TASK DESCRIPTION = Rewrite the data starting at the line that contains "This screenshot has width=1918, height=1017." and ending at the end of the data, replacing "coordinates" with "location" and changing nothing else. Leave the pictures out of your answer.

RECORDS FOR THIS TASK =
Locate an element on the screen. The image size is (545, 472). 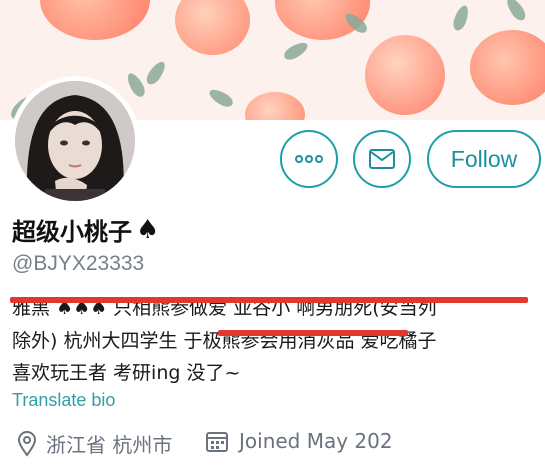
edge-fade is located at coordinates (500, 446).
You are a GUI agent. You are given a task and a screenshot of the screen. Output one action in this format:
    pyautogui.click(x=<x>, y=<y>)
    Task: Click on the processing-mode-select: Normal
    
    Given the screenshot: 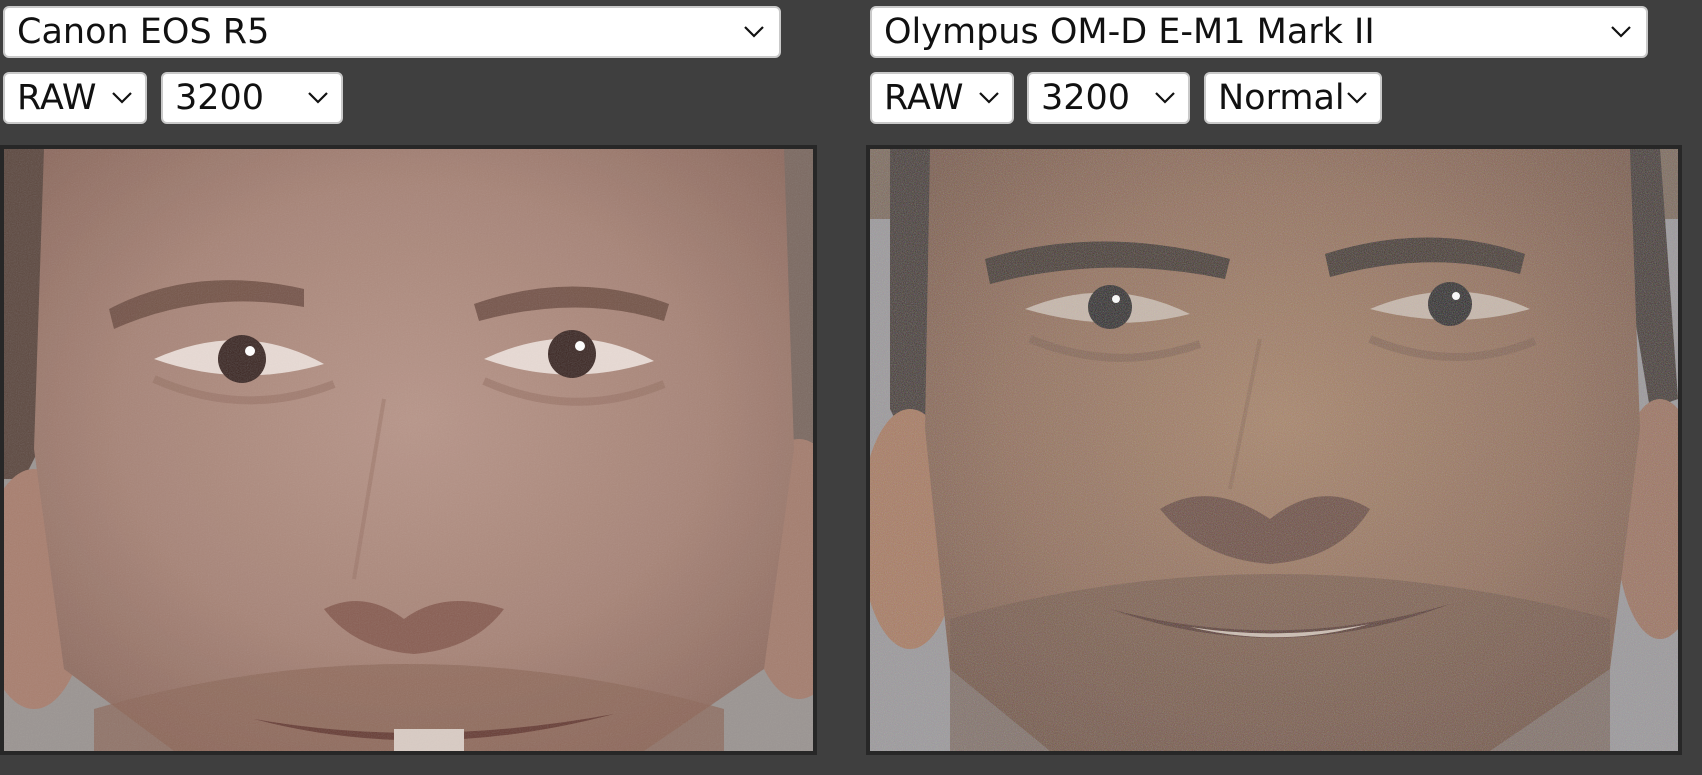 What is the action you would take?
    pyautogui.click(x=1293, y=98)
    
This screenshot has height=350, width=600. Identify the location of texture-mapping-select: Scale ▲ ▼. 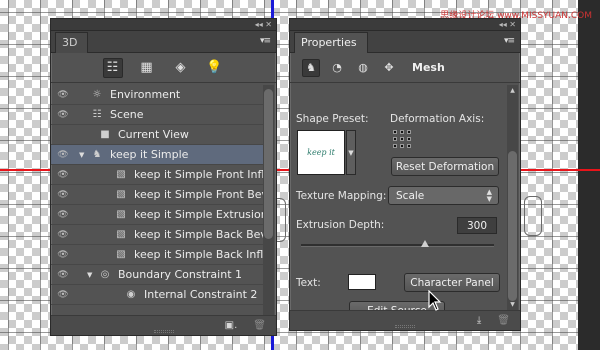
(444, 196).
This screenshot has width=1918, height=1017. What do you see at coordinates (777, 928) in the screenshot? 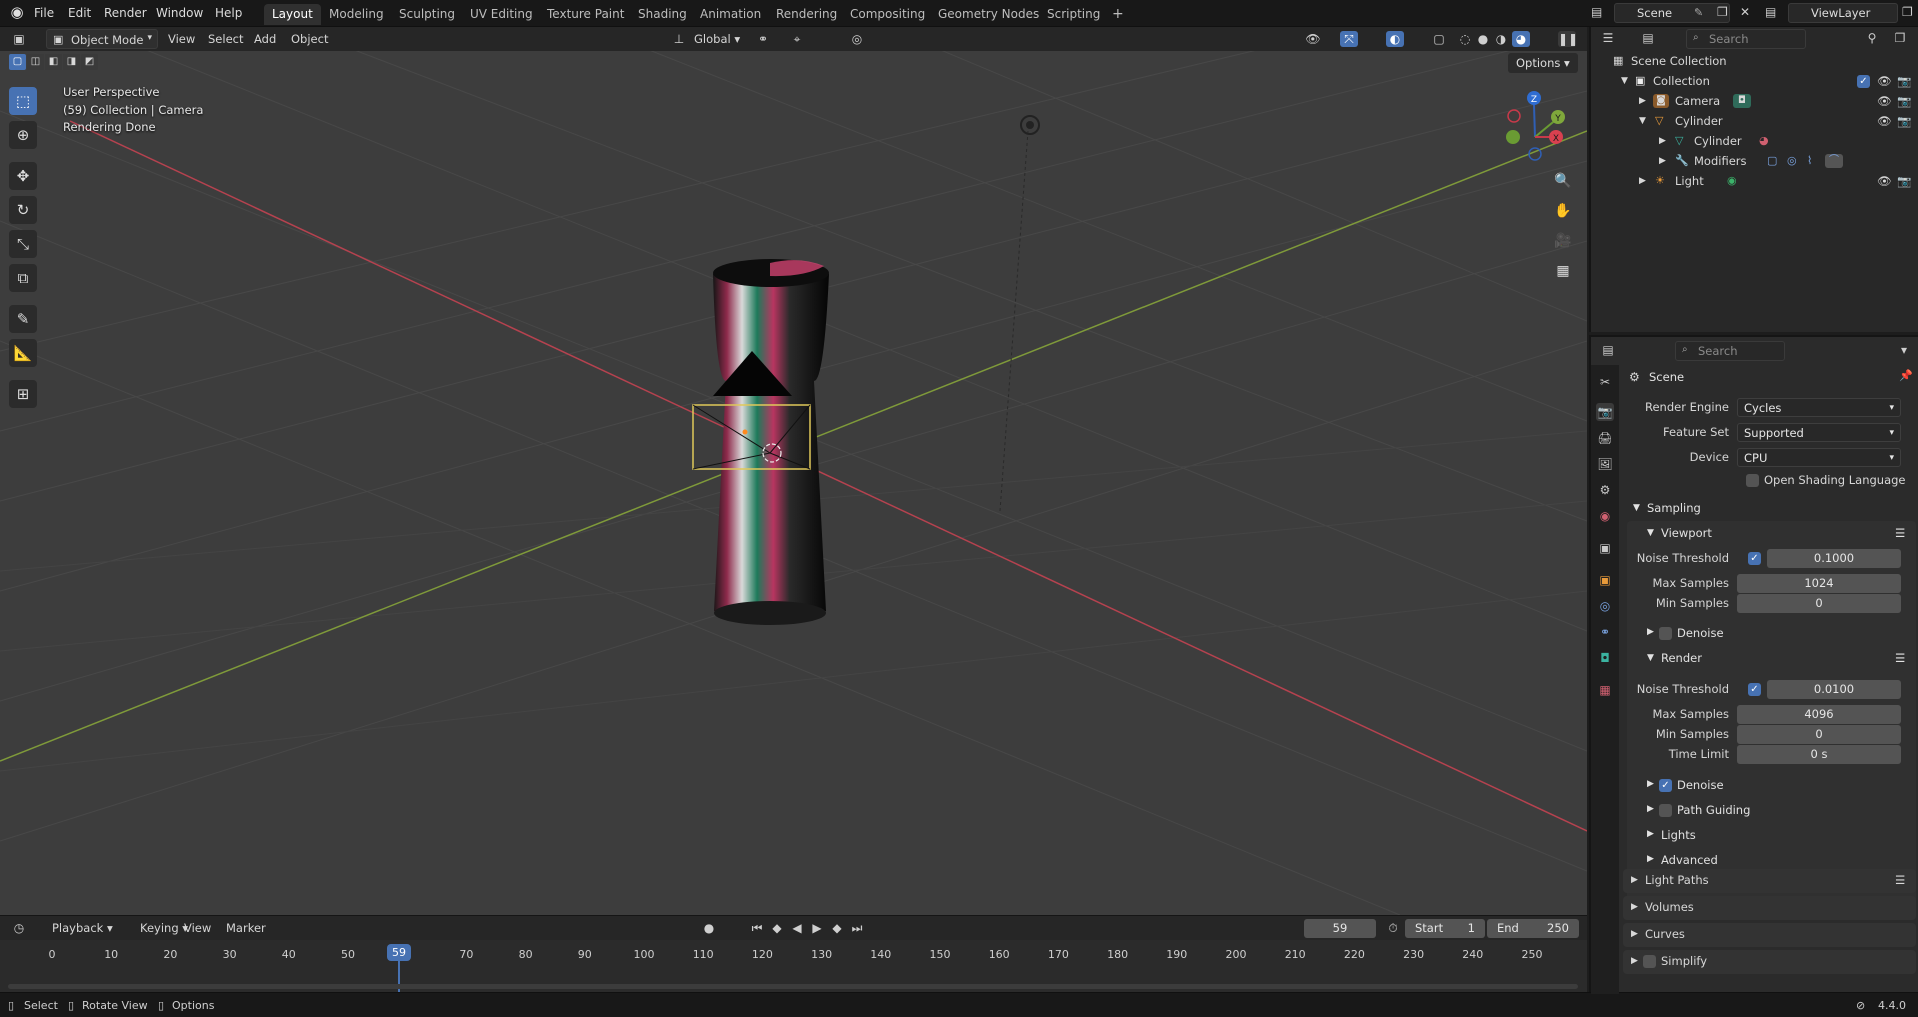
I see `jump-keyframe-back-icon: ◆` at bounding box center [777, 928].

TASK RESULT =
This screenshot has width=1918, height=1017. What do you see at location (777, 928) in the screenshot? 
I see `jump-keyframe-back-icon: ◆` at bounding box center [777, 928].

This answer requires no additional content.